Ai quattro fattori di Rosengren sembra di dover premettere, quasi motore di ricerca, la ‘diversità’. Misurare la diversificazione di sistemi televisivi o palinsesti (es. numero di reti, ore di trasmissione, ecc.) significa reinserire la quantità nella q. cercando di oggettivare un criterio che nasce da esigenze soggettive. Blumler (1986, 1991, 1992) distingue sette ‘dimensioni’ della diversità: contenuti, generi, palinsesti (verticale e orizzontale), stile, risorse, pubblico di riferimento, q. (secondo obiettivi).
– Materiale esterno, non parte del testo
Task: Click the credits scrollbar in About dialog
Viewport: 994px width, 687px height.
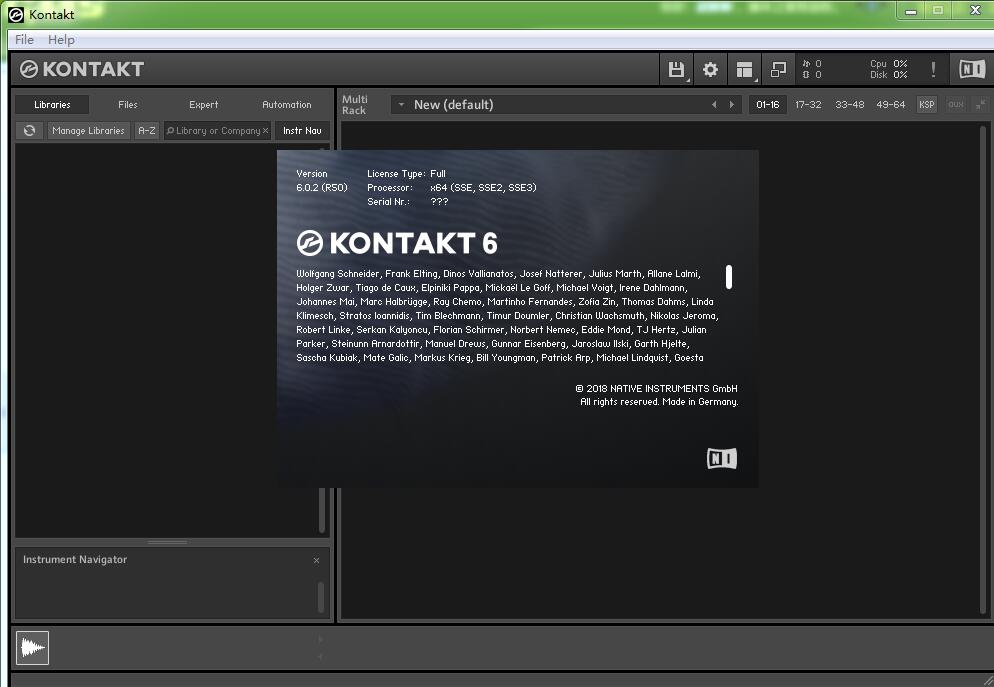Action: pyautogui.click(x=729, y=277)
Dominick e Pearce (1976), partendo da indici di ‘concentrazione’ (quanti programmi per ciascuna categoria) e di ‘omogeneità’ (quanto le reti si rassomigliano nella programmazione), hanno verificato il declino della diversificazione televisiva USA nel ventennio 1953-1974 in coincidenza con accordi di cartello tra i network; conferme vengono da Litman (1979) che nel successivo biennio 1975-76, caratterizzato dal rilancio del mercato, ha individuato una maggiore diversificazione dei programmi. Gli inglesi Wober e Kilpatrik (1988) traggono da una loro ricerca su Channel 4 il risultato che "l’introduzione di un nuovo canale non accresce automaticamente la possibilità di scelta tra diversi programmi", poiché con l’aumento delle ore di offerta si moltiplicano anche le ‘sovrapposizioni’. Ancora Litman (1979, 1992), approfondendo il rapporto tra domanda e offerta, verifica come i nuovi scenari multirete (Tv via etere, cavo, satellite, pay, on demand, ecc.) impongano di spostare l’attenzione dalla "quantità massima di programmi disponibile" alla "quantità effettiva, ottimale, che l’utente può consumare".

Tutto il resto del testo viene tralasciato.